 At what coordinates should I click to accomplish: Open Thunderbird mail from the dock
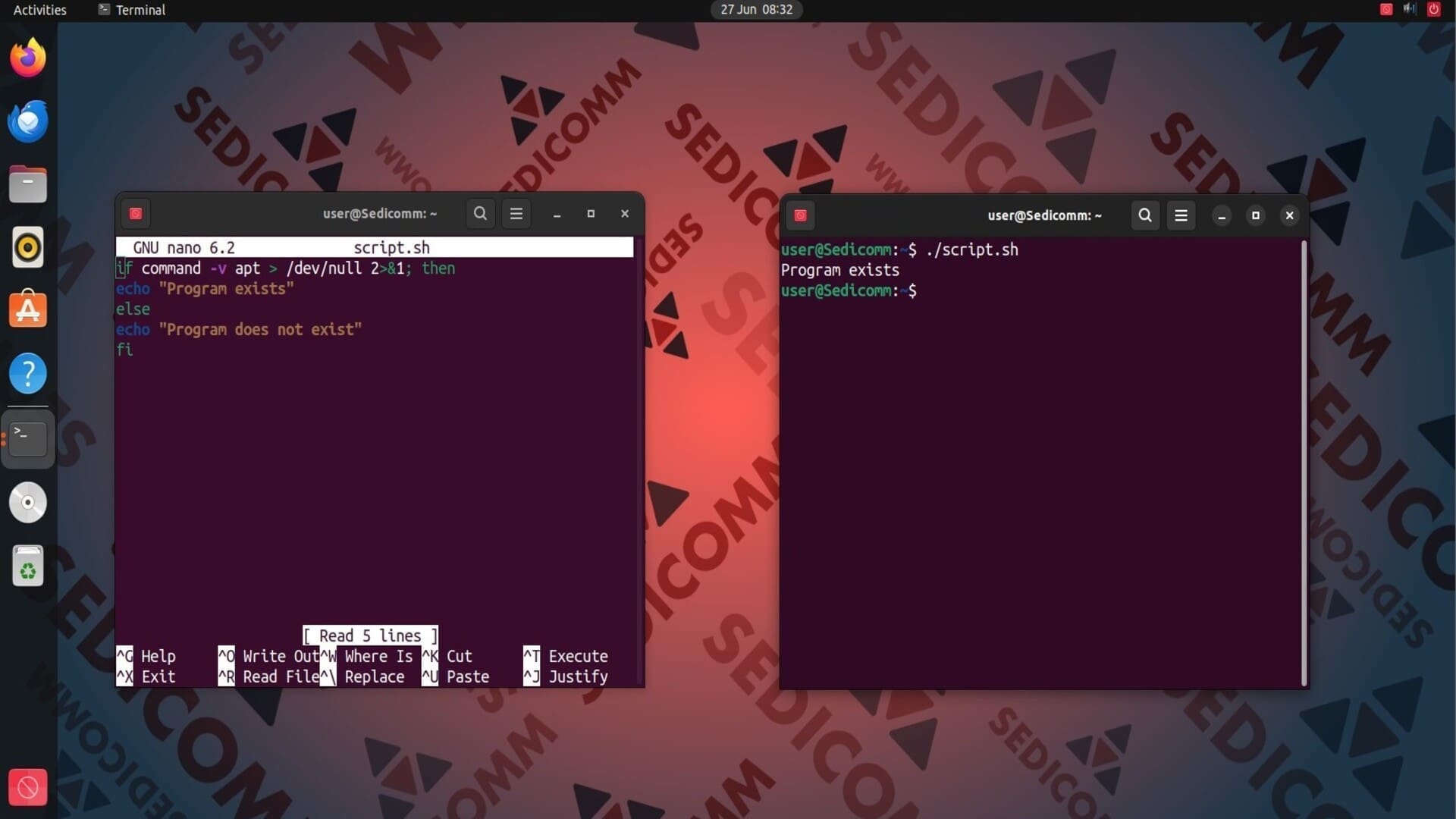(x=28, y=121)
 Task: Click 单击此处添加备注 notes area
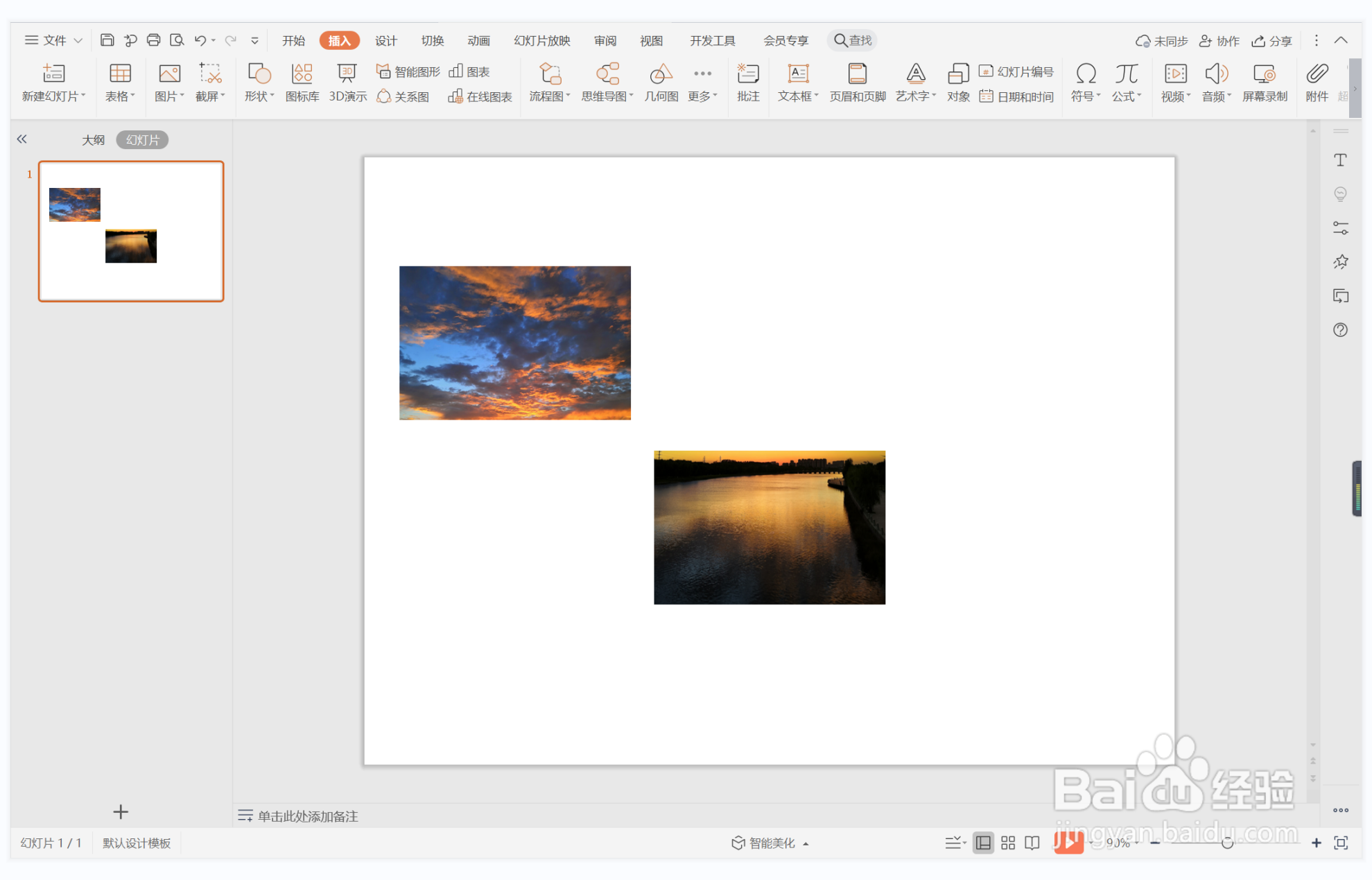[x=308, y=816]
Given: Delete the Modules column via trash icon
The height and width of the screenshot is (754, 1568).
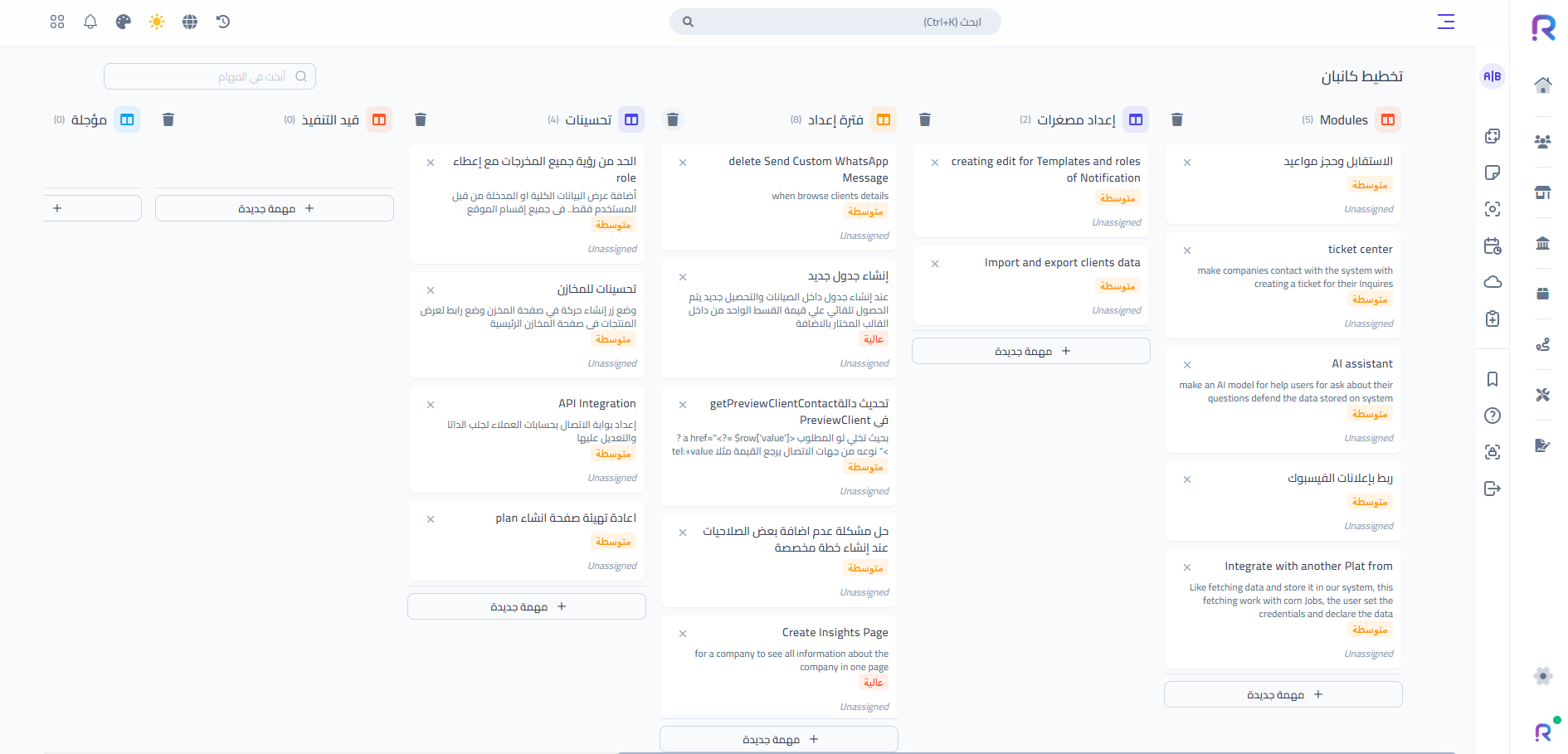Looking at the screenshot, I should click(1177, 119).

------------------------------------------------

EXERCISE AIM —
Each line above must be repeated exactly in the answer, with pictures omitted.

RESULT FOR THIS EXERCISE —
 At what coordinates should I click to accomplish: Open Thunderbird mail from the dock
(x=28, y=121)
 Task: Click 单击此处添加备注 notes area
[x=308, y=816]
Given: Delete the Modules column via trash icon
The height and width of the screenshot is (754, 1568).
Looking at the screenshot, I should click(1177, 119).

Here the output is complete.